- **DIRECTIONS**: Without including any image, retype the records word for word.

- **RECORDS FOR THE EXERCISE**:
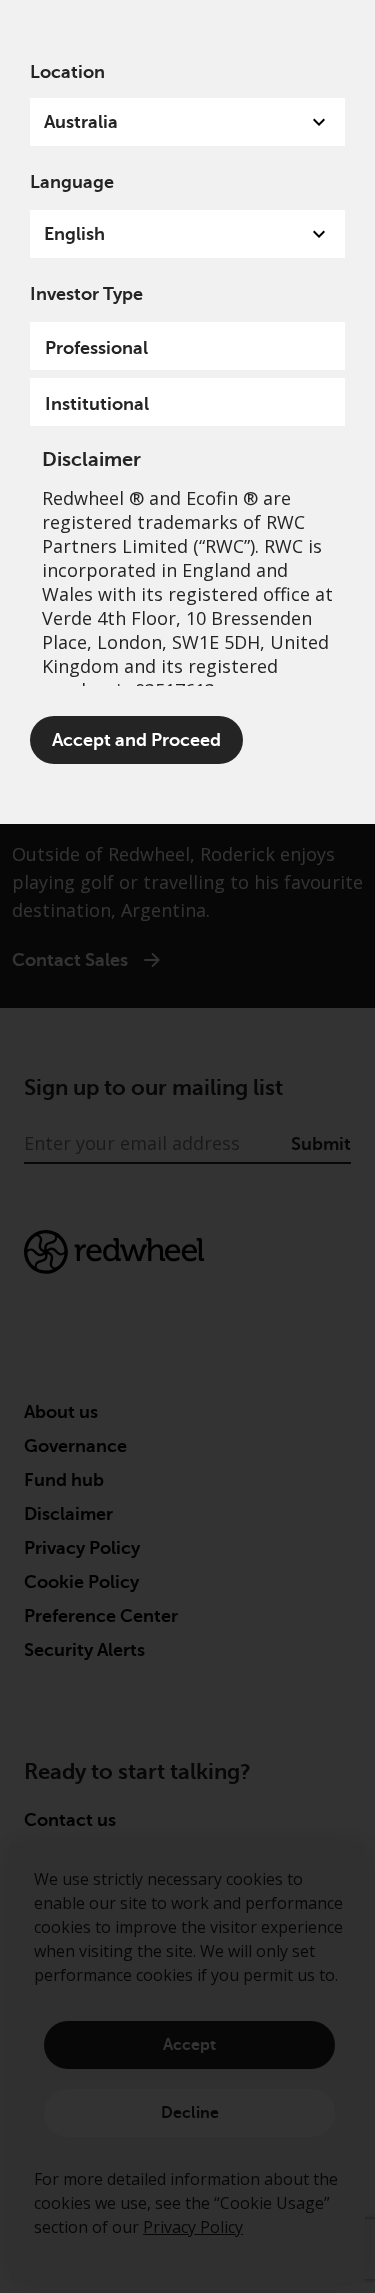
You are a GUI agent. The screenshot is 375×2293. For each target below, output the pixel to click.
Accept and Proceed (136, 740)
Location (67, 72)
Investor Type (86, 294)
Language (72, 182)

- **SOLUTION TO THE EXERCISE**:
You are a GUI agent. The screenshot is 375×2293. For each target below, output the pixel to click.
Accept and Proceed (136, 740)
Location (67, 72)
Investor Type (86, 294)
Language (72, 182)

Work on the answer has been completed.